Mi experiencia como voluntaria (Marina. EVS en Estonia 2017-2018)

Hola, mi nombre es Marina, soy de Tenerife y en noviembre de 2017 tomé la decisión de pasar 8 meses en Narva (Estonia) como voluntaria europea en un centro de día para personas con discapacidad mental y física.

Esto que te cuento son reflexiones de mi experiencia personal, lo que yo he vivido hasta ahora en los meses que llevo aquí y que espero te sirvan de ayuda si te has planteado hacer un Servicio Voluntario Europeo.

La primera de ellas ha sido mi visión del voluntariado, para mi ser voluntario/a no es cualquier cosa, es hacer un trabajo que puede que a priori no esté reconocido como tal. Pero que aquí cobra todo el valor de un trabajo muy valioso para las personas con las que trabajas diariamente. Yo vine con la idea de ayudar y ofrecer lo mejor de mí y nunca podré olvidar las palabras que me dijo mi tutora “tú estás aquí para hacerles la vida más feliz”. Si ese no es el mejor trabajo del mundo, no se me ocurre otro.

Otra de las razones por las que decidí hacer voluntariado fue aprender idiomas, primero mejorar mi inglés, que lo tenía bastante olvidado y aprender uno completamente nuevo como el ruso. Aprender idiomas requiere sacrificio, tiempo y dedicación constante, yo llevaba muchos años sin hablar inglés y aunque al principio me resultó difícil poco a poco entiendo cada vez más y mejoro día a día, afortunadamente. Pero comenzar con un idioma nuevo in situ, y desde cero, ese ha sido el verdadero reto.

Aprender ruso no solo me ha ayudado a comunicarme mejor sino que me ha ayudado a abrirme en aspectos en los que yo no había pensado. Ha servido para darme cuenta de la importancia de “escuchar”. Parece muy lógico cuando aprendes un idioma, pero cuando llegas a un lugar nuevo en el que no puedes comunicarte y todo el mundo te habla en un idioma desconocido lo único que puedes y debes hacer es abrir oídos, ojos y mente. Los dos primero meses fueron el entrenamiento más intensivo en observación, escucha activa y apertura de mente que haya experimentado en mi vida. Y ese periodo me ha hecho entender muy rápido lo importante que es abrirte para recibir.

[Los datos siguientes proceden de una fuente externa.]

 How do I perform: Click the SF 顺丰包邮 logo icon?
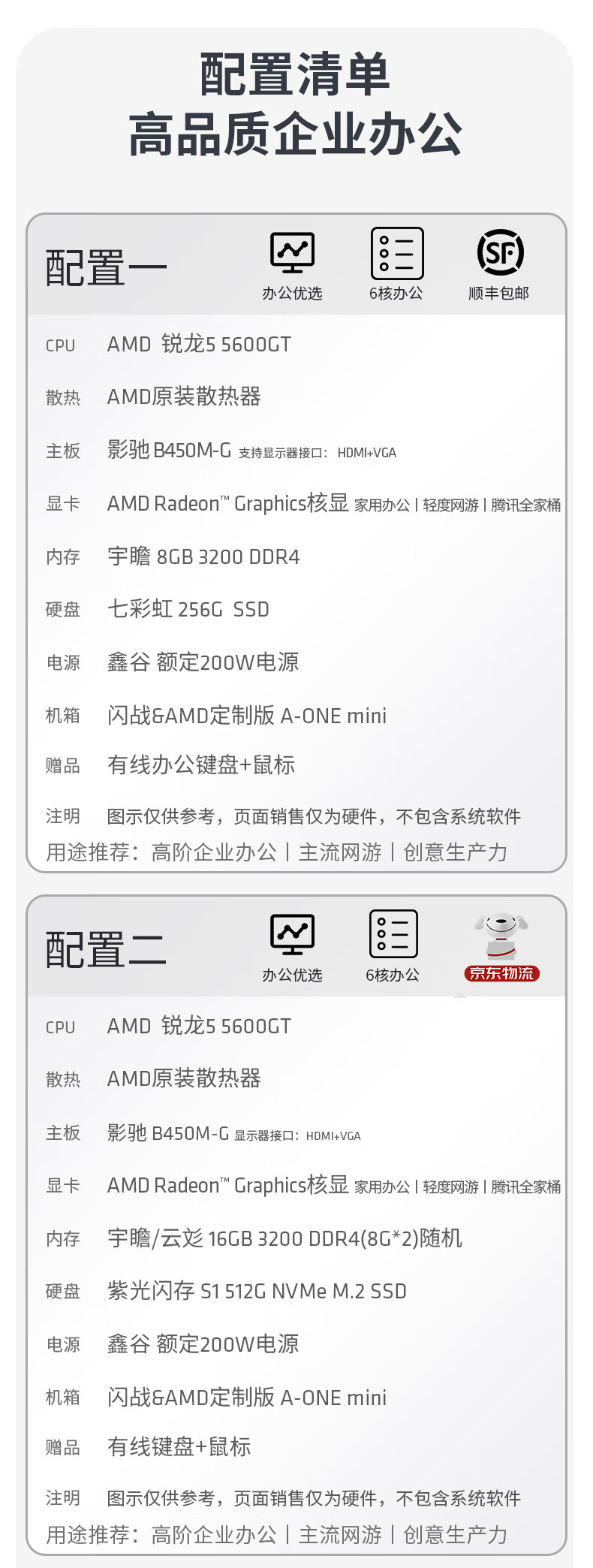coord(501,252)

Seguramente tengas ideas en tu cabeza o esperes cumplir ciertas expectativas al final de tu voluntariado, pero te aseguro que algo en ti cambiará. Yo vine con mis propias ideas sobre la discapacidad, sobre mi centro, sobre el país, sobre la cultura, y muchas se cumplieron pero otras muchas me sorprendieron y cambiaron mi forma de pensar. Esta gente, a pesar de su “discapacidad”, me ha enseñado el verdadero significado del amor y la bondad, de cuidar del otro y de ayudarse.

“Yo lo que quiero es aprender”, eso me decía antes de venir, pero nunca pensé que tanto. Porque a pesar de lo mucho que aprenderás con ellos, el mayor aprendizaje va a ser de ti mismo /a. Me he dado cuenta de lo fuerte que soy, que puedo sobrevivir sola, que soy capaz de comunicarme con otras personas en otro idioma, conocer mis limitaciones y mis miedos, lo mucho que disfruto viajando, lo mucho que me queda por experimentar y descubrir. Ahora soy plenamente consciente de mi autoestima y de mi motivación. Cuando vives en un lugar sola, dependes únicamente de ti, hay muchos momentos en los que debes ser su propia aliada, la persona que te motive a seguir y mejorar, la que te impulse a hacer cosas, la que se sienta orgullosa de ti.
Extrañarás muchas cosas que tu país de origen, de tu cultura y de tu gente, pero hay cosas que solo podrás experimentar como voluntario/a, disfrútalas y guárdalas en un lugar seguro, porque esto es solo un momento. Para mí, 8 meses que serán como 8 días.